**WHAT NEEDS TO BE DONE:** Count every line in the following entries that holds the word "computer". Only the number should be given.

**RECORD SET:**
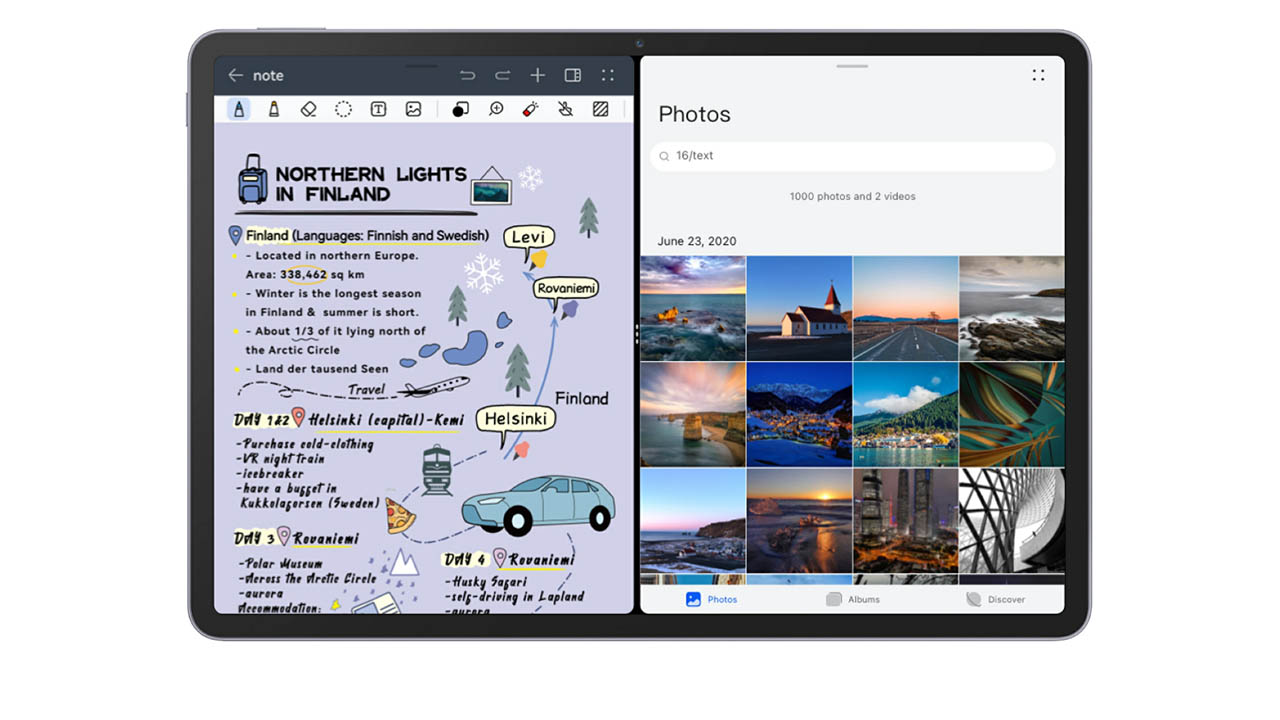Toggle the page side panel view
1280x720 pixels.
(573, 75)
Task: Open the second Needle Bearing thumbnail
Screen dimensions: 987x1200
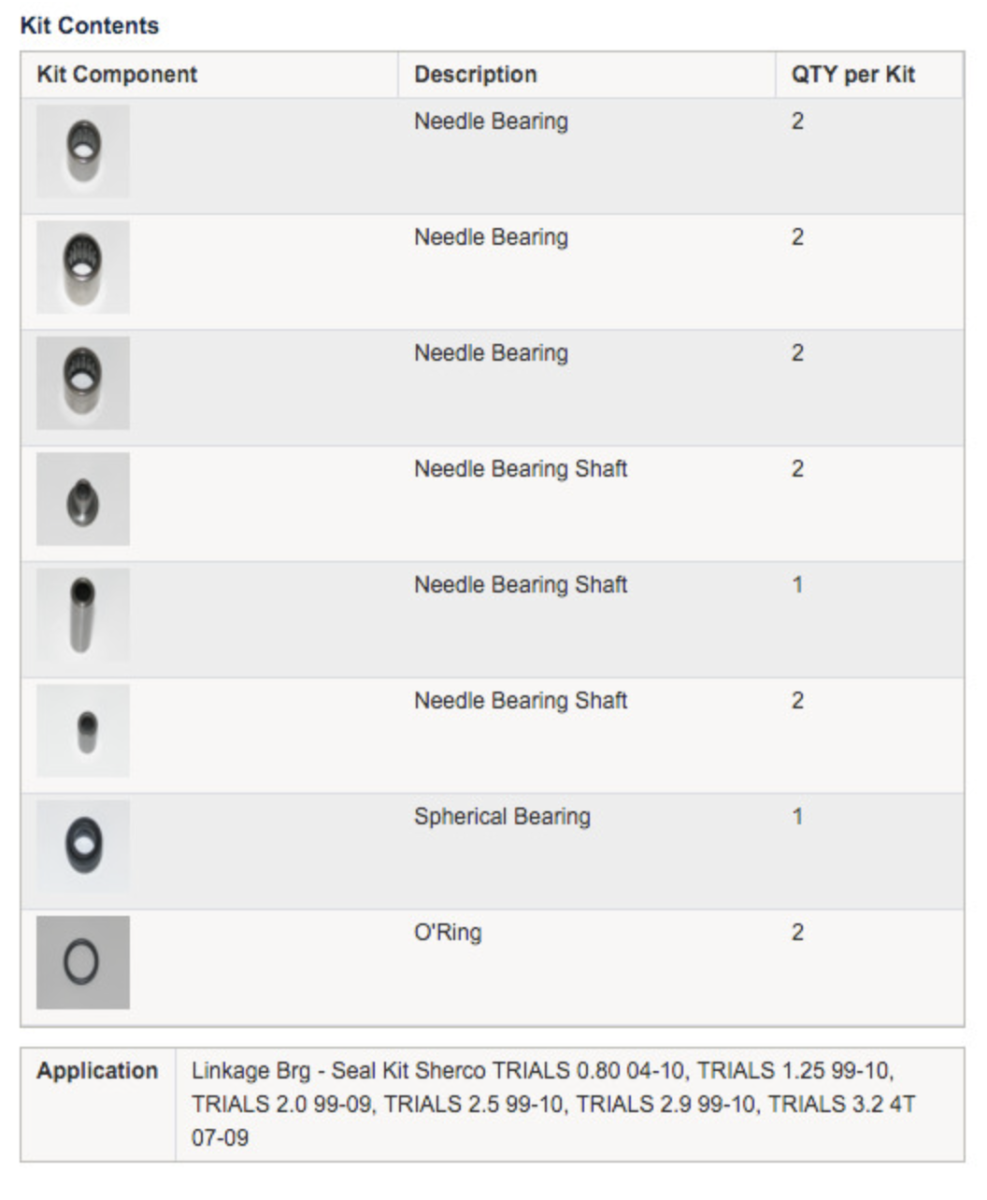Action: [x=83, y=267]
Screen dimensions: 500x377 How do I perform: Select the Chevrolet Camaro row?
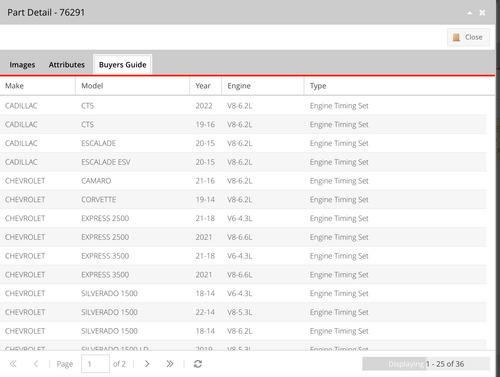pyautogui.click(x=243, y=181)
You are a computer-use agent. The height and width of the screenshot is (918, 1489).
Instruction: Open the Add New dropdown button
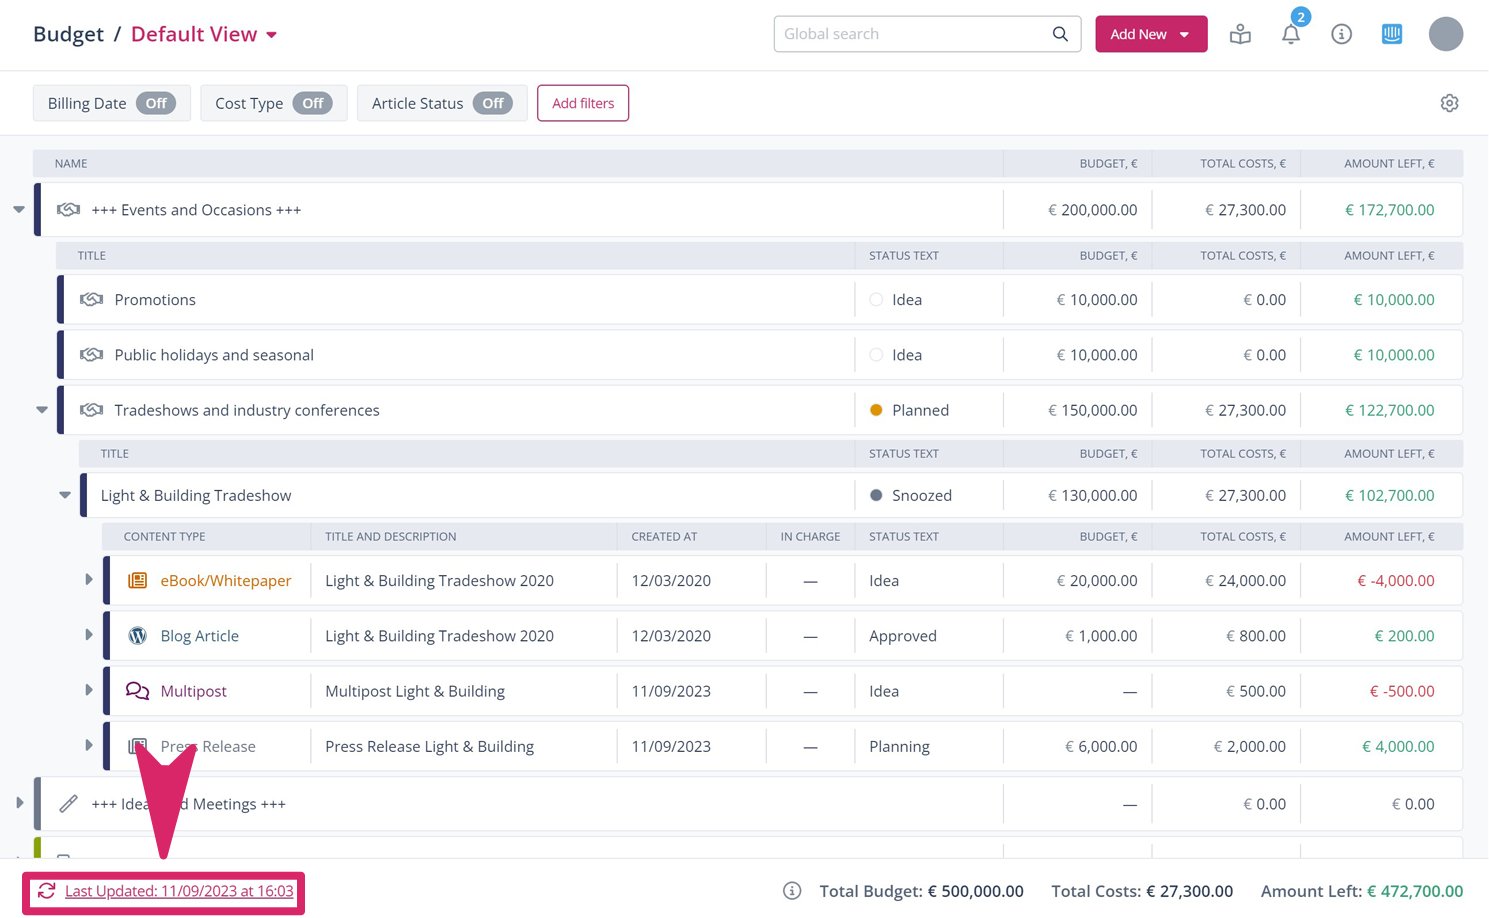(x=1150, y=34)
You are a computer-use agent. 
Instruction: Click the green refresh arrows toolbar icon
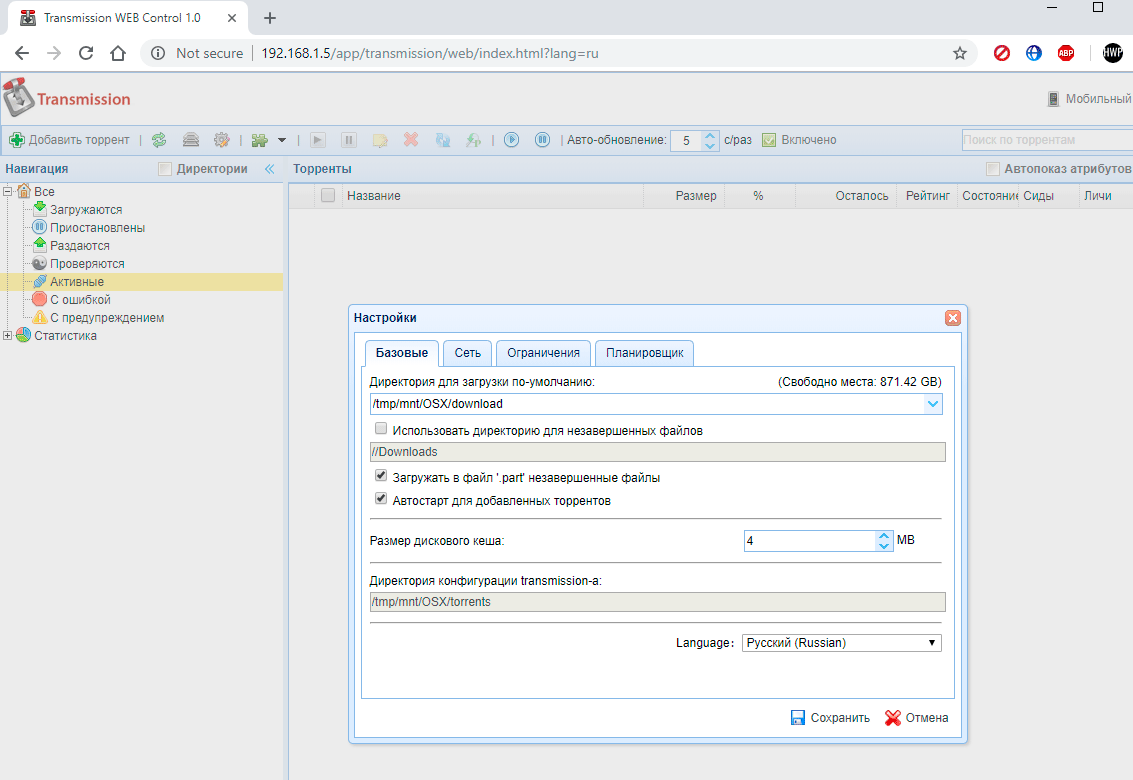tap(159, 140)
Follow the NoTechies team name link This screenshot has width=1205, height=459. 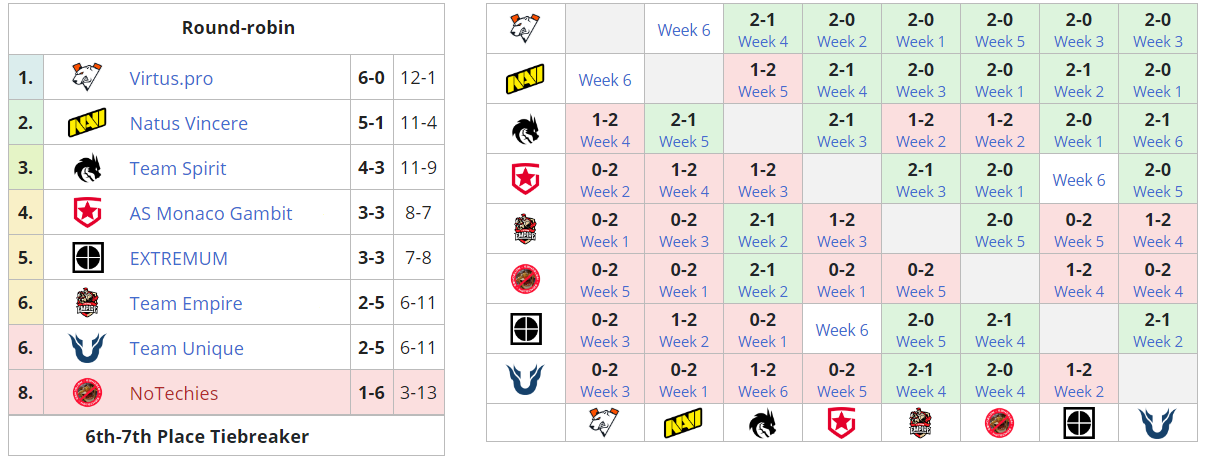174,393
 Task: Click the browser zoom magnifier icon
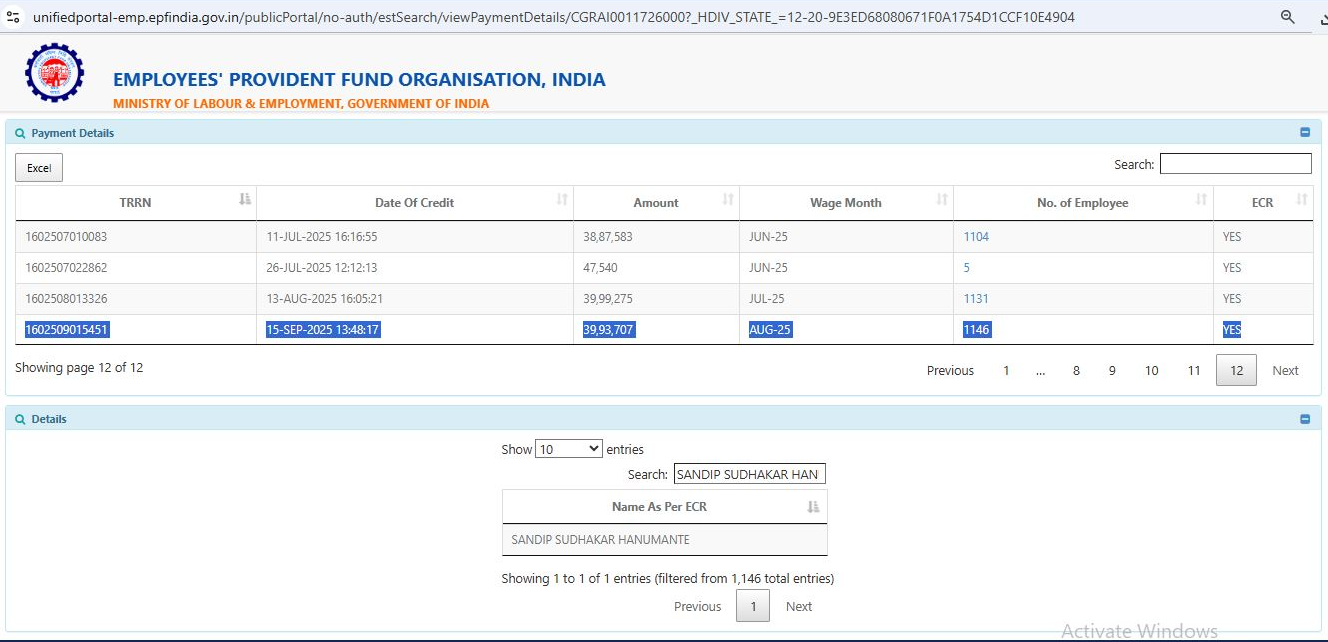pos(1288,17)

**FINISHED TASK:** 2